How to apply in pipelines
- Discover and classify: Tag columns as PII, Sensitive, or Public.
- Choose a protection method per column: mask, hash, tokenize, encrypt, or drop.
- Implement access layers: masked views for most roles; raw only for a few audited roles.
- Test with sample datasets: verify format, uniqueness, and referential integrity remain valid.
- Automate: codify rules (e.g., SQL views, transformation jobs); add checks in CI for new PII columns.
- Review: rotate salts/keys periodically; review audit logs and role memberships.
Exercises
These are open to everyone. Note: the quick test is available to everyone; only logged-in users have progress saved.
Exercise 1 — Create a masked view for analysts
Using the table below, create a view that masks email and phone and shows only the last 4 of ssn.
-- customers(id INT, full_name TEXT, email TEXT, phone TEXT, ssn TEXT)
INSERT INTO customers VALUES
(1,'Ada Lovelace','ada@example.com','15551234567','123-45-6789'),
(2,'Grace Hopper','grace@navy.mil','15557654321','987-65-4321');
-- Requirements:
-- email_masked: keep first letter + domain (a***@example.com)
-- phone_masked: xxxxxx4567
-- ssn_masked: ***-**-6789
- Deliverable: CREATE VIEW customers_masked AS ...

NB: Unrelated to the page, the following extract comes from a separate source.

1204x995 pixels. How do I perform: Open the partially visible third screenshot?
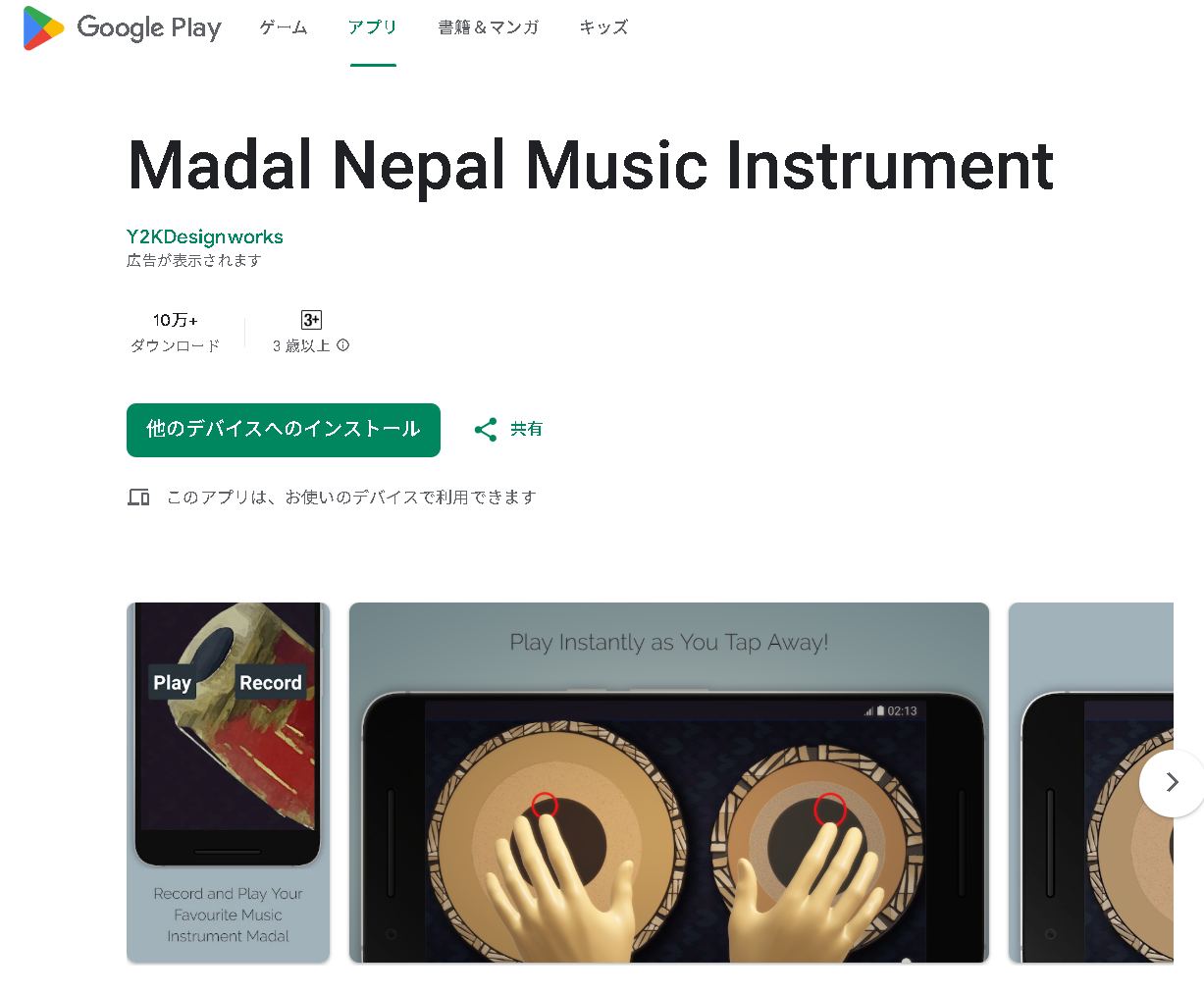(x=1091, y=782)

- Check: Query the view and verify masked formats.
Exercise 2 — Build a tokenization mapping for credit cards
Create a mapping that replaces raw card numbers with tokens for analytics.

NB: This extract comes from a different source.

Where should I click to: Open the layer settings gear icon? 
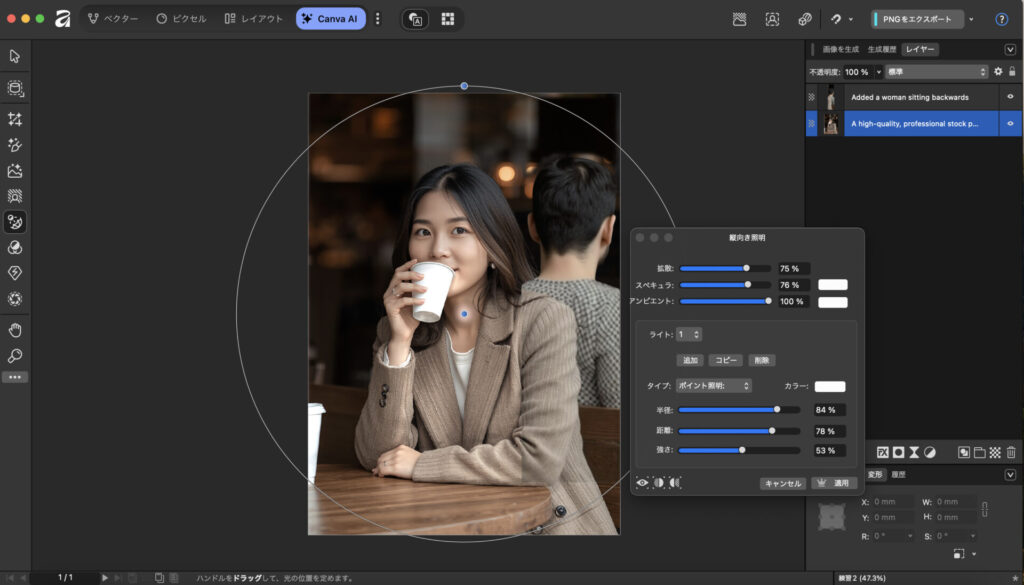[997, 72]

-- cards(card_id INT, pan TEXT)
INSERT INTO cards VALUES (1,'4111111111111111'),(2,'4000000000000002');
-- Create table: card_token_map(pan_hash TEXT UNIQUE, token TEXT UNIQUE)
-- Create view: cards_tokenized(card_id INT, pan_token TEXT)

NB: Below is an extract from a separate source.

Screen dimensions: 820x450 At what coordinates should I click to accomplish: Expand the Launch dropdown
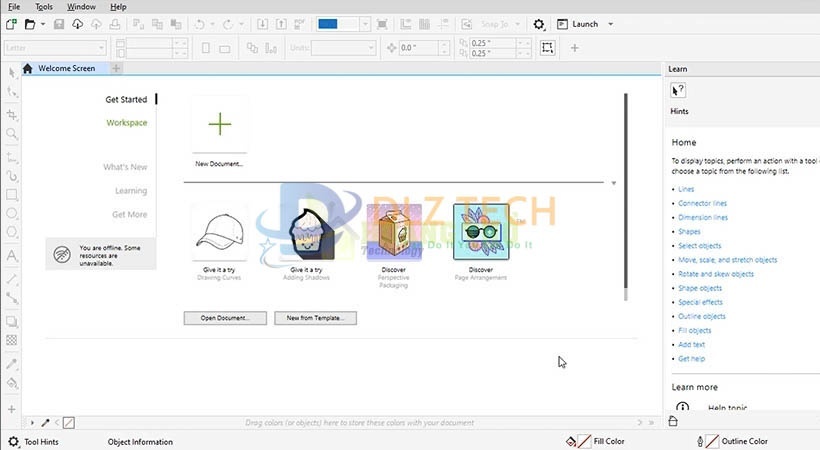coord(610,24)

-- Use SHA256(salt || pan) as lookup key; token can be a generated UUID.
- Deliverable: mapping table + a tokenized view that exposes pan_token only.
- Check: Each PAN maps to one token; same PAN → same token; different PANs → different tokens.
Need a checklist?
- Masked outputs keep expected format.
- No raw PII appears in views.
- Hashing uses a non-empty salt.
- Tokens are unique and non-guessable.
- Joins still work where intended.
Common mistakes and self-checks
- Masking that breaks joins: Keep stable keys (hashes/tokens) for joins; don’t mask join keys unless replaced with a consistent surrogate.
- Forgetting logs: Ensure ETL logs, error messages, and dashboards do not print raw PII. Self-check: search for email/phone patterns in logs.
- Unsalted hashing: Always include a salt to resist rainbow-table attacks. Self-check: confirm salts differ per environment.
- Leaking through derived fields: Domains, ZIP+4, or birthdates can re-identify users. Self-check: aggregate or generalize where possible.
- Too-broad access: Review role memberships quarterly. Self-check: attempt to select raw columns using a normal analyst role.
Practical projects
- Build a PII classification catalog: scan schemas and tag columns; export a report with recommended protections.
- Create a dynamic masking layer: role-aware views that show raw, redacted, or aggregated values based on user role.
- Design a sandbox anonymization job: generate a masked copy for dev/staging with deterministic hashing + format-preserving masks.
Learning path
- Identify PII: classify columns in your top 5 datasets.
- Implement masking: build at least one masked view per dataset.
- Add hashing/tokenization: replace PII in analytics-facing tables.
- Secure access: update roles/permissions and add audit queries.
- Harden logs and tests: scrub PII in logs and sample data used for tests.
Next steps
- Add automated checks that fail pipelines when new PII columns lack a masking rule.
- Rotate salts/keys on a schedule; document how to rehash/retokenize safely.
- Proceed to the quick test to confirm understanding.
Mini challenge
Take one high-risk table in your environment and produce two artifacts: (1) a masked view for analysts, (2) a one-page policy describing which columns are masked, hashed, tokenized, or dropped, and why. Have a peer review for both usability and privacy risk.